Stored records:
***
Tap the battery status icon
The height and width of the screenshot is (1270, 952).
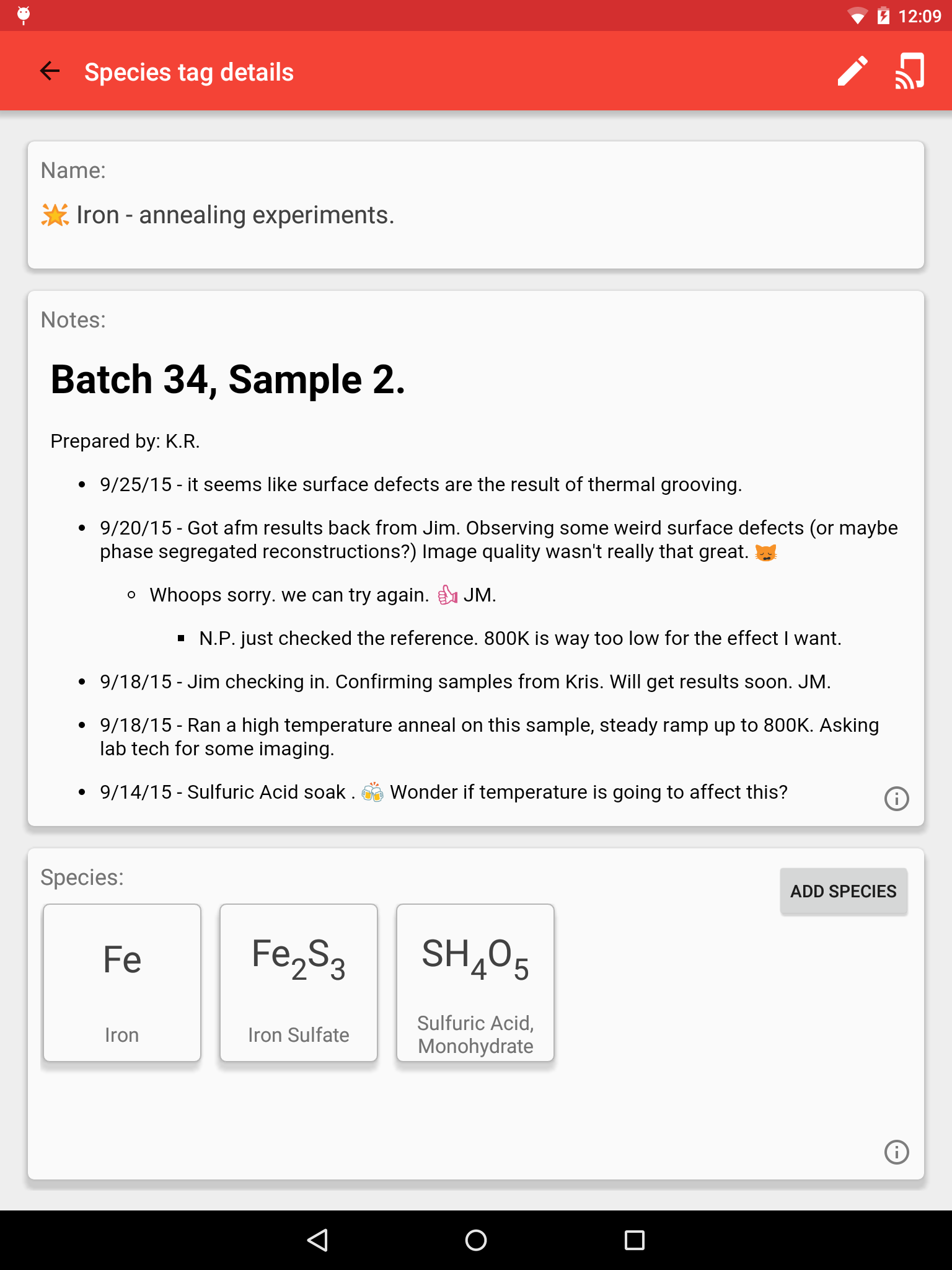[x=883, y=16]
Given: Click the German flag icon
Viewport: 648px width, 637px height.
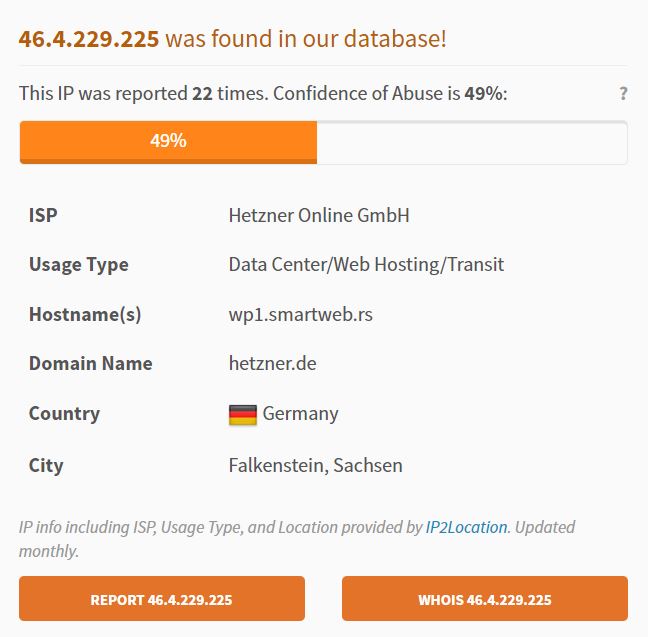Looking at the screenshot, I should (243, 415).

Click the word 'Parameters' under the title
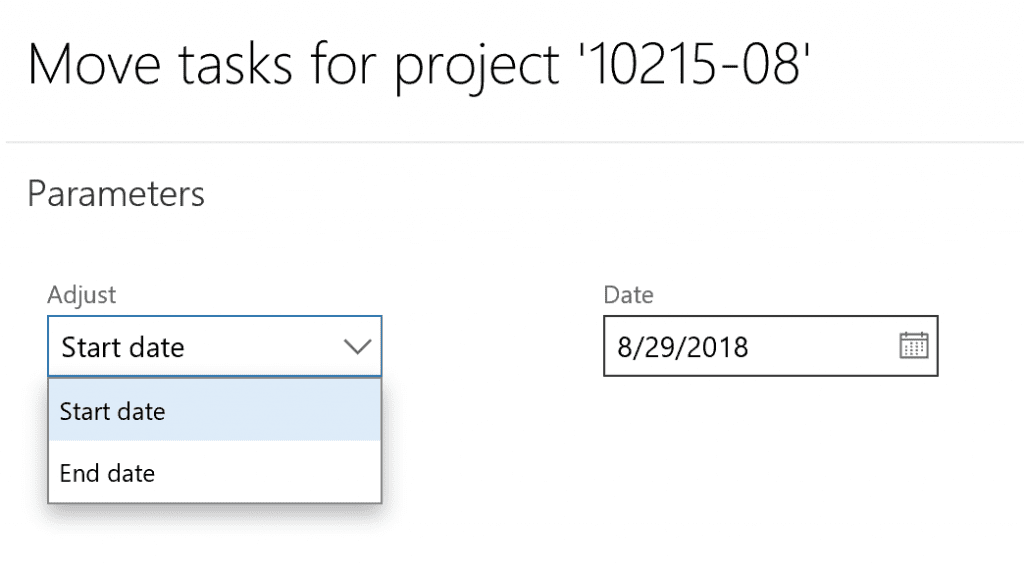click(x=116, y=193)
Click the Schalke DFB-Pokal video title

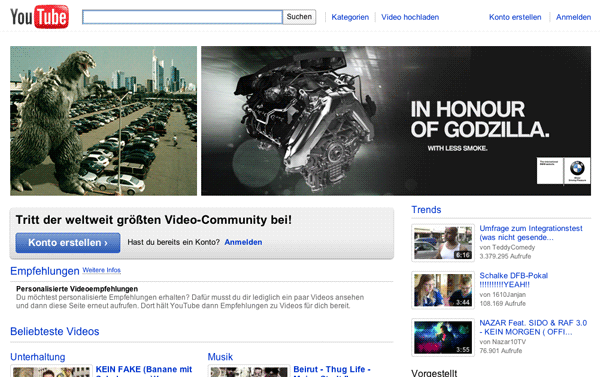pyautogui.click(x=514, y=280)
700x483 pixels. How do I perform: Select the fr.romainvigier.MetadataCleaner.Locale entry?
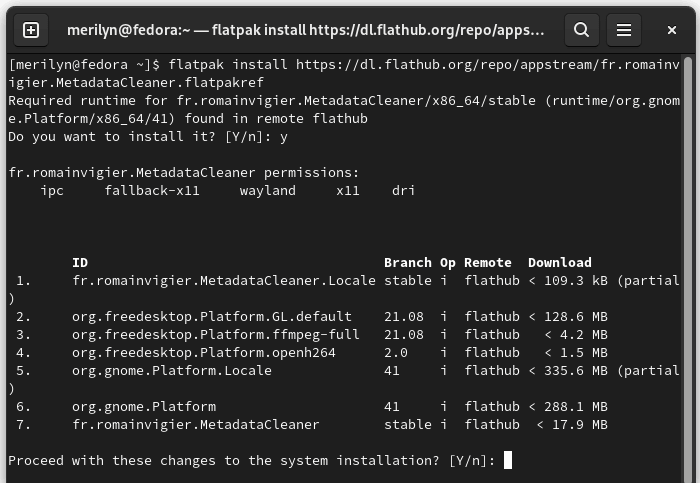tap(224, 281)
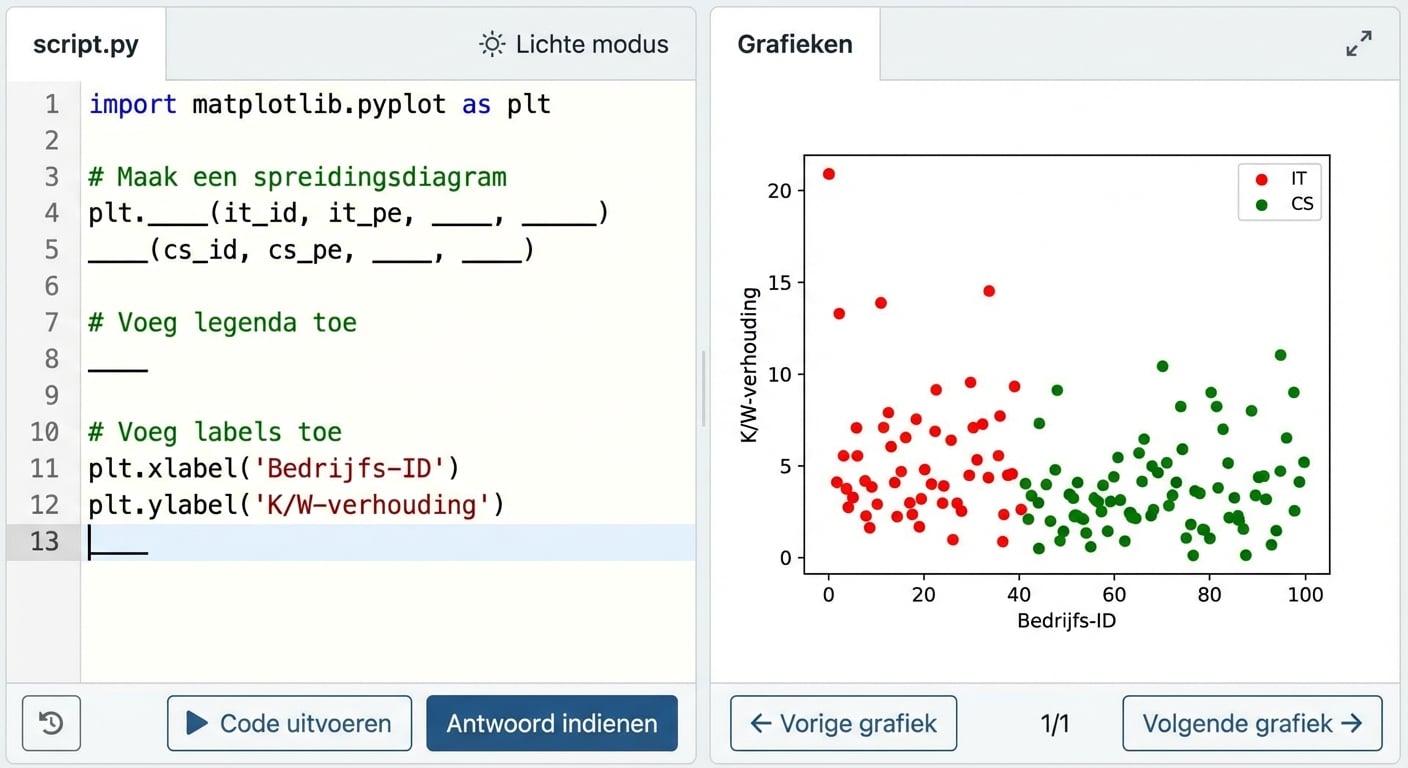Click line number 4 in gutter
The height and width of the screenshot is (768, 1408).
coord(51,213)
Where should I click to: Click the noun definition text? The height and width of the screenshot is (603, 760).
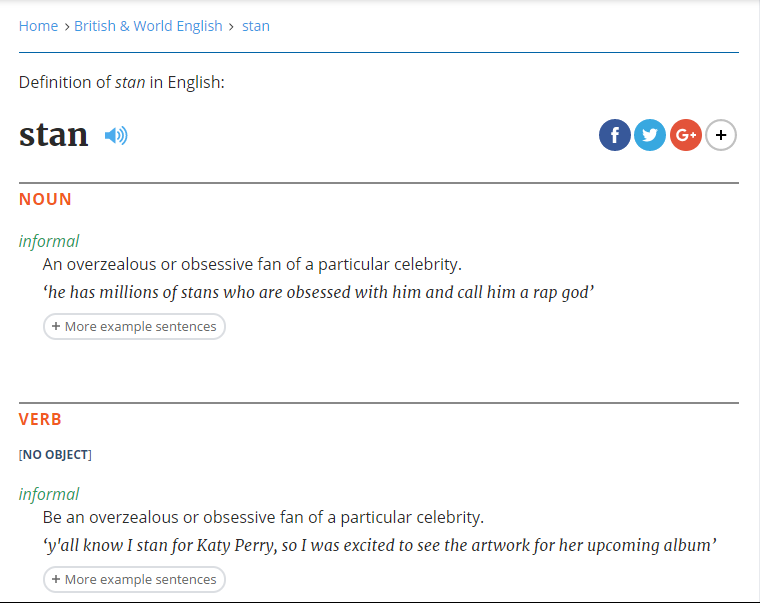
***
Whenever a line includes the word "icon", pull it out of the entries.

Tap the battery status icon
Given: Click the German flag icon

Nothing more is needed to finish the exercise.